#### YOUR OBJECTIVE:
Copy each of the following entries word for word, with their line breaks unchanged.

* start DATA SHOWN *

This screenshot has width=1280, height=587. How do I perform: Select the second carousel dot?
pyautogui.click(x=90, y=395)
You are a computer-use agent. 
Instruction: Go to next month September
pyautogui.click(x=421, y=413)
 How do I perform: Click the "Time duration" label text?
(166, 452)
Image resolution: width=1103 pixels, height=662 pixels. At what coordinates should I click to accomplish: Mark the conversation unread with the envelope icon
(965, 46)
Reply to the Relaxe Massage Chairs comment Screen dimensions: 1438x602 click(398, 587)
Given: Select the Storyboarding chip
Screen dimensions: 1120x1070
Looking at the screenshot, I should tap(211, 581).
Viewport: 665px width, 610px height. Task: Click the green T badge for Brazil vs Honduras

* end DATA SHOWN *

#### FINAL ANSWER:
This screenshot has width=1280, height=587. How do I perform: Select the second carousel dot?
pyautogui.click(x=90, y=395)
You are a computer-use agent. 
Instruction: Go to next month September
pyautogui.click(x=421, y=413)
 How do I perform: Click the "Time duration" label text?
(166, 452)
Image resolution: width=1103 pixels, height=662 pixels. At what coordinates should I click to accomplish: Mark the conversation unread with the envelope icon
(965, 46)
Reply to the Relaxe Massage Chairs comment Screen dimensions: 1438x602 click(398, 587)
Given: Select the Storyboarding chip
Screen dimensions: 1120x1070
Looking at the screenshot, I should tap(211, 581).
Viewport: 665px width, 610px height. Task: Click the green T badge for Brazil vs Honduras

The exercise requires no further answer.